═══ RECORDS SUPPLIED ═══

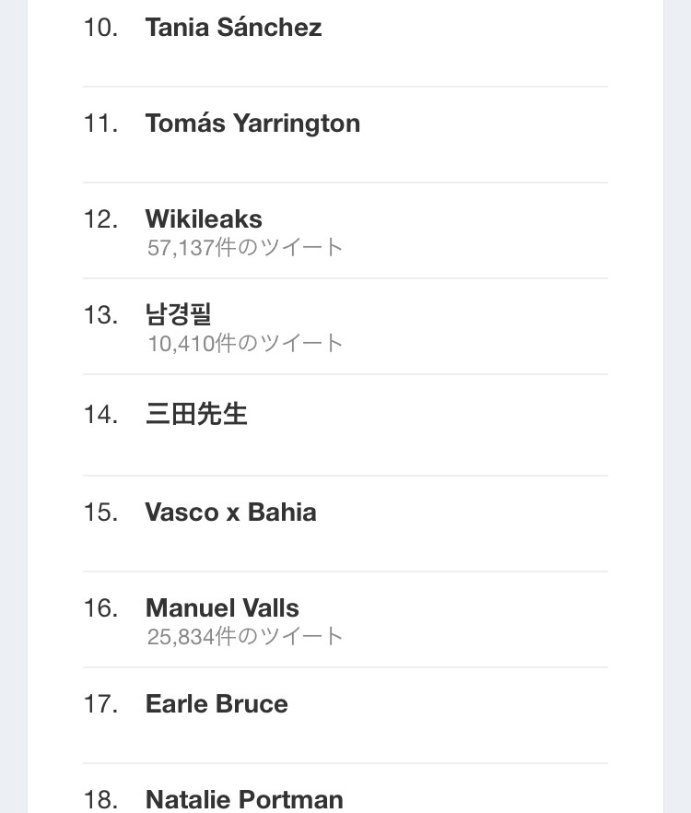Viewport: 691px width, 813px height.
Task: Click rank number 17 beside Earle Bruce
Action: pos(100,704)
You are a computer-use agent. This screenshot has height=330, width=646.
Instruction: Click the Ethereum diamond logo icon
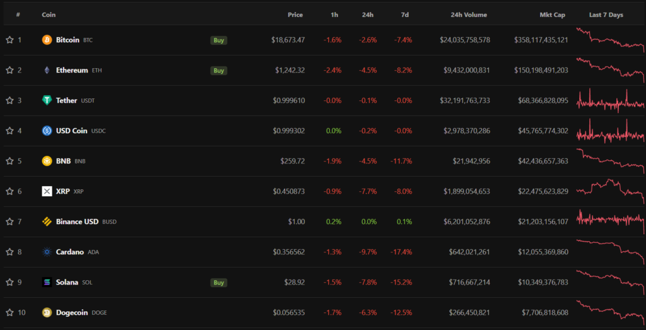click(x=47, y=70)
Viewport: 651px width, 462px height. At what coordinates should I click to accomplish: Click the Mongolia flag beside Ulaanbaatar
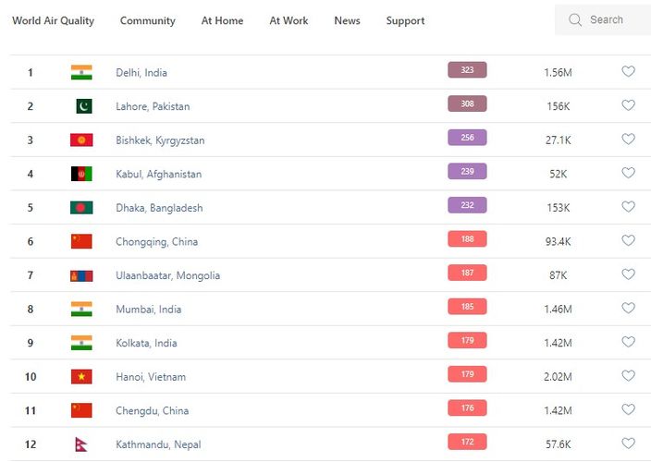[81, 275]
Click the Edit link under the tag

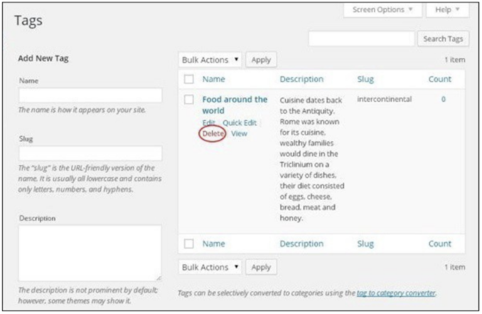click(x=208, y=123)

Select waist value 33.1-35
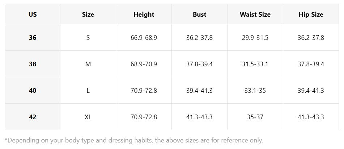[255, 90]
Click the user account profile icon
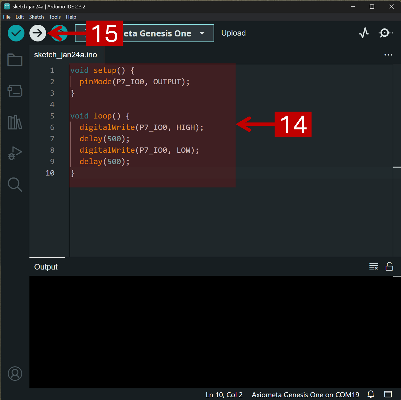Viewport: 401px width, 400px height. tap(15, 373)
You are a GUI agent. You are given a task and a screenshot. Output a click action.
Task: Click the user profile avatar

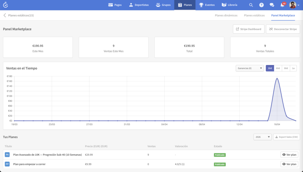pos(293,5)
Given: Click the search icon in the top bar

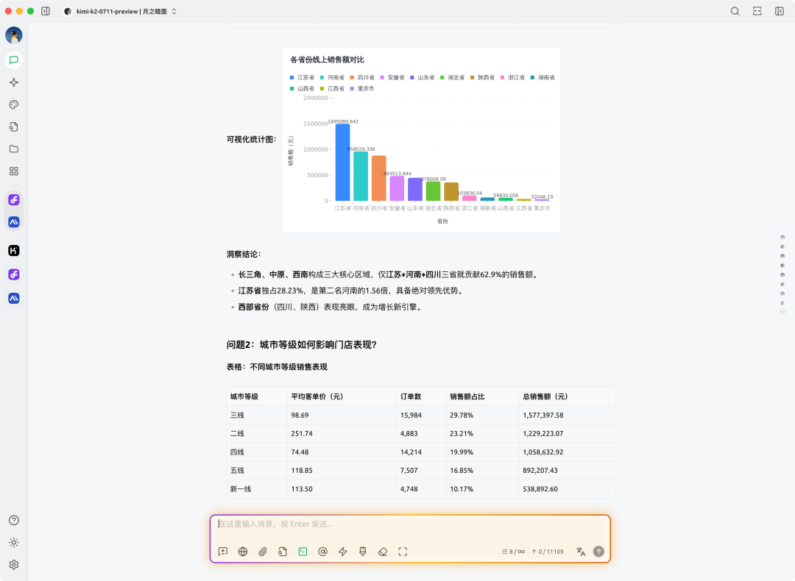Looking at the screenshot, I should (x=736, y=11).
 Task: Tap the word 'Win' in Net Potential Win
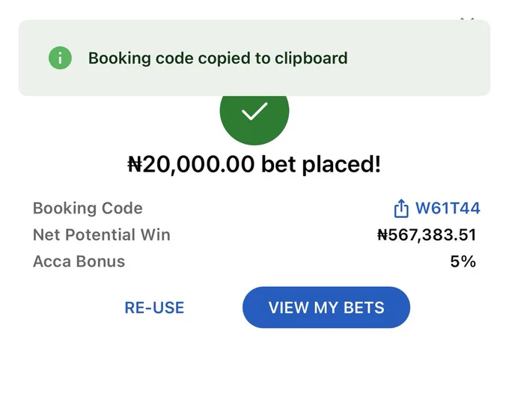coord(155,234)
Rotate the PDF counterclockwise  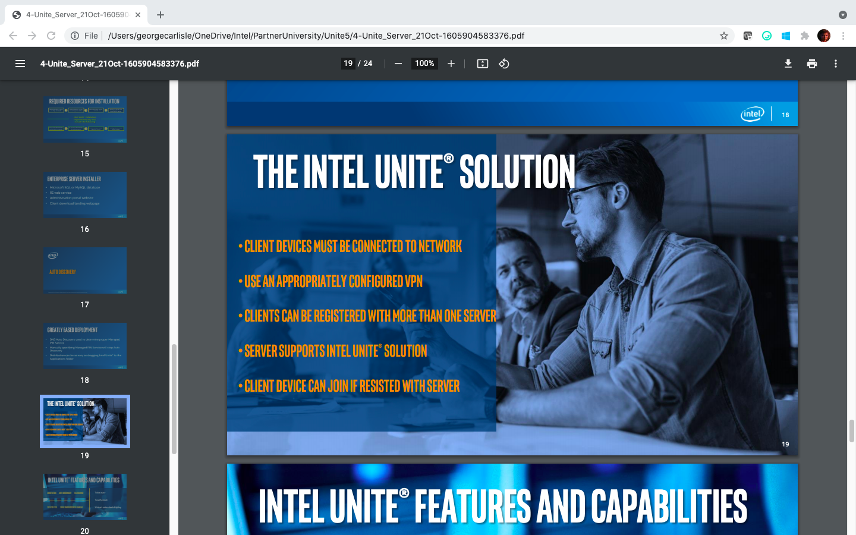click(x=504, y=64)
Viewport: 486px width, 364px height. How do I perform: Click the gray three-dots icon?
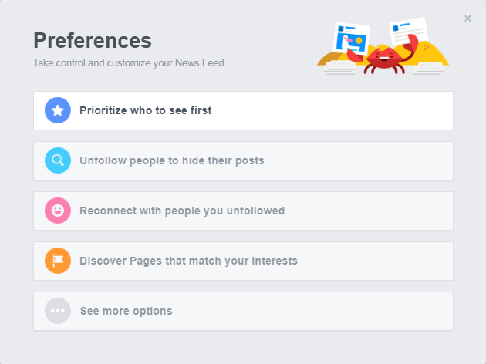point(58,311)
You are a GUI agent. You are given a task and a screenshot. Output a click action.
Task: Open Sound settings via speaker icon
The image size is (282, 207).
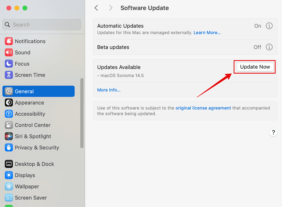[x=9, y=52]

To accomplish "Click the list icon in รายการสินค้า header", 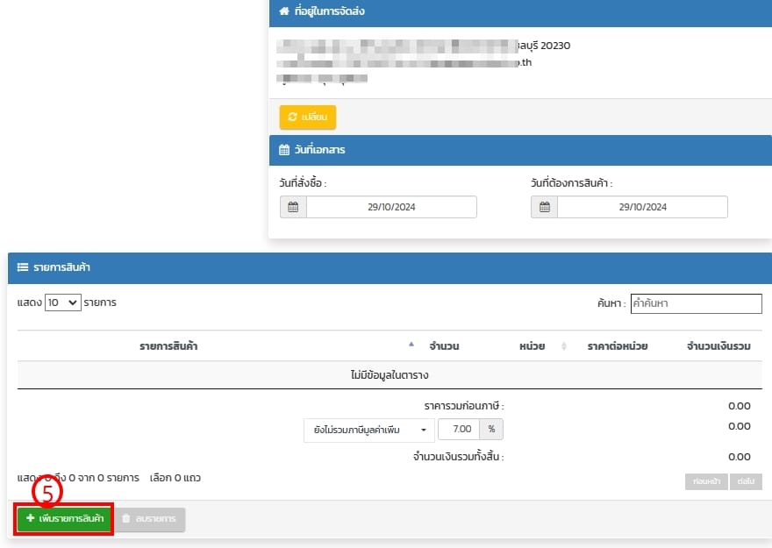I will [x=23, y=267].
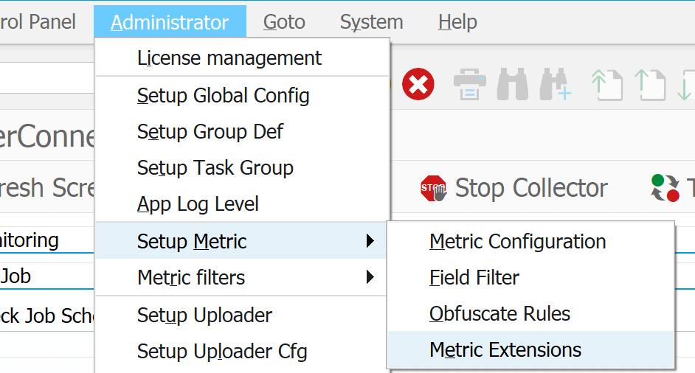Choose Field Filter in the submenu
Screen dimensions: 695x373
click(474, 277)
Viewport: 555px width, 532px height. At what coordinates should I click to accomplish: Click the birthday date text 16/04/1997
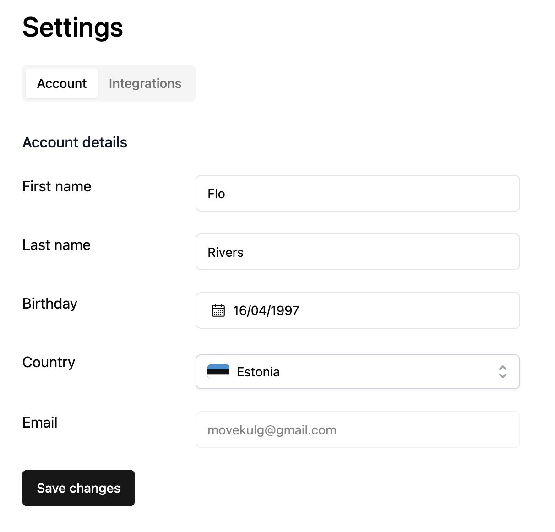click(266, 310)
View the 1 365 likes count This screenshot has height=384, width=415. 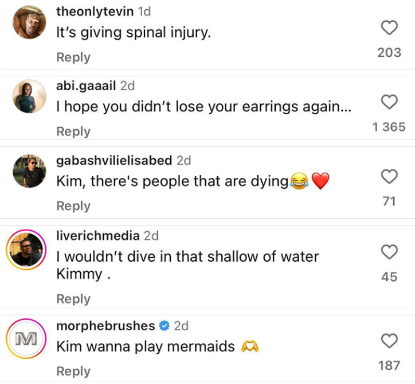click(389, 127)
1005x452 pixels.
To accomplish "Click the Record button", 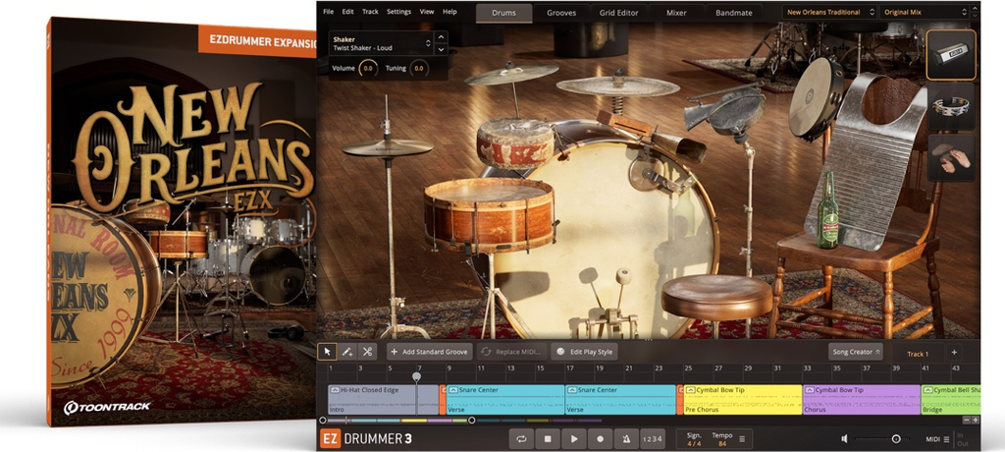I will (600, 439).
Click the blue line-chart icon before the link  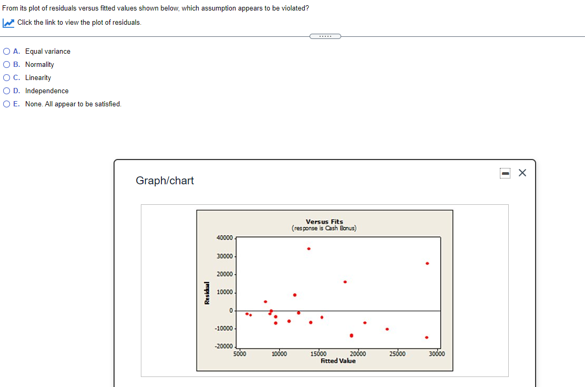[x=7, y=23]
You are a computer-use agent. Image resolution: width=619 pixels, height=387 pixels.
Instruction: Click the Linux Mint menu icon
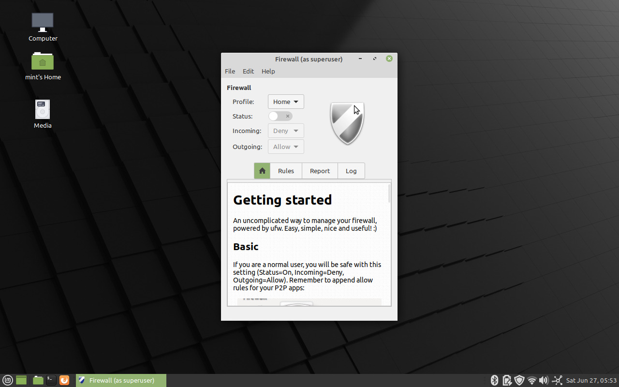pyautogui.click(x=8, y=380)
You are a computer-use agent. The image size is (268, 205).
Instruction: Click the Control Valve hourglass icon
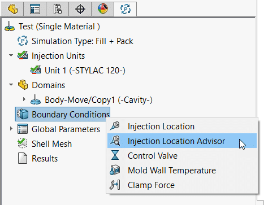click(x=115, y=155)
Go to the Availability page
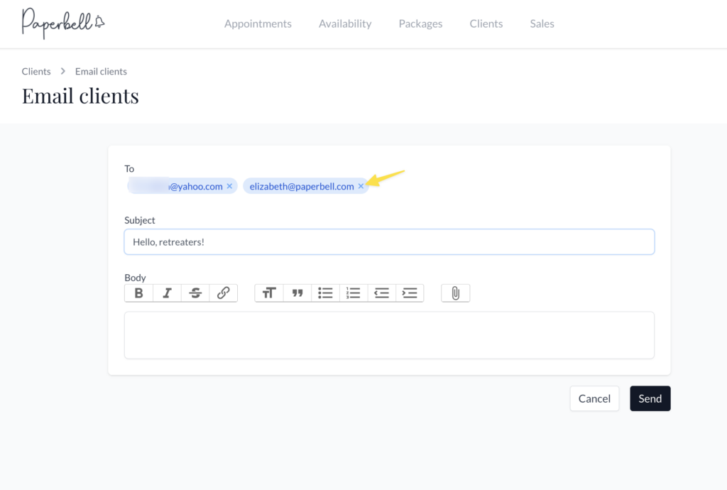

═══

Within the data above, how many lines include the word "computer"? Respond with the number only.

3